# [Howto] Power Management for your laptop using ACPI

## Earthwings

Battery lifetime is too short? Your laptop is getting too hot? Want to hibernate like in Windows? This howto might help you. It's was getting too big to put it here in the forums, but it's still just one click away.

Edit: It's now available at http://www.gentoo.org/doc/en/power-management-guide.xml

I'd appreciate some comments, additions, suggestions etc. Have fun  :Smile: 

For your convenience, here's a short outline of what is expecting you:

Power Management for Laptops in Gentoo Linux

Introduction

Prerequisites

-->    The BIOS part

-->    ACPI support for the kernel

-->    Creating a "battery" runlevel

CPU Power Management

LCD Power Management

Disk Power Management

Power Management for other devices

-->    Wireless Power Management

-->    USB Power Management

Sleep states: sleep, standby, suspend to RAM, hibernate, suspend to disk

Extending with Profiles

FAQ / TroubleshootingLast edited by Earthwings on Fri Mar 18, 2005 7:23 am; edited 6 times in total

----------

## bombcar

One way to make Gentoo know what it is booting into is to make the default runlevel very empty, and then all it does is decide if AC power is available, then boot to "acpower", but if only battery, boot to "battery"

----------

## dvc5

This is great! I've been looking for something like this for a long time.
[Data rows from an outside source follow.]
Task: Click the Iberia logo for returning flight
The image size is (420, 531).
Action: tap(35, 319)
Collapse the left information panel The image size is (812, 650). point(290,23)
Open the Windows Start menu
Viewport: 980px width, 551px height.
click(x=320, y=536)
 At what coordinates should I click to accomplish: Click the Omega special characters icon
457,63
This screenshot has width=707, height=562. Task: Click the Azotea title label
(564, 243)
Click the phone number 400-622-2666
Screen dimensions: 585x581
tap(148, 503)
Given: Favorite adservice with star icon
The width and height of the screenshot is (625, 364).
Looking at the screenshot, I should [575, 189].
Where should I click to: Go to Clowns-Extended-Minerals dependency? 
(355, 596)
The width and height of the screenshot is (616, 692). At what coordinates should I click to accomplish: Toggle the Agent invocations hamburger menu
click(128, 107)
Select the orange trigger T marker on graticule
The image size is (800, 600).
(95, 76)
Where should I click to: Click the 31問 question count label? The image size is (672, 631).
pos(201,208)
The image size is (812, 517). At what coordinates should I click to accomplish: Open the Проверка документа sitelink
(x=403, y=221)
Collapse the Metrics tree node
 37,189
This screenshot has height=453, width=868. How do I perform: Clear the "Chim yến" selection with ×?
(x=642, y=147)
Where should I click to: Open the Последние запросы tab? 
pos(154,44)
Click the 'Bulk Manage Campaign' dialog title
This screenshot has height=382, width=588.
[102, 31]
Now I just need a laptop w/ frequency scaling.  :Sad: 

----------

## Earthwings

 *bombcar wrote:*   

> One way to make Gentoo know what it is booting into is to make the default runlevel very empty, and then all it does is decide if AC power is available, then boot to "acpower", but if only battery, boot to "battery"

 

This is indeed nicer then my first idea (modifying /sbin/rc). However, there'll be an even better solution, I hope...

----------

## Jefklak

Very nice guide, congrats!  :Smile: 

I'm only having trouble with ACPID - he doesn't receive any events!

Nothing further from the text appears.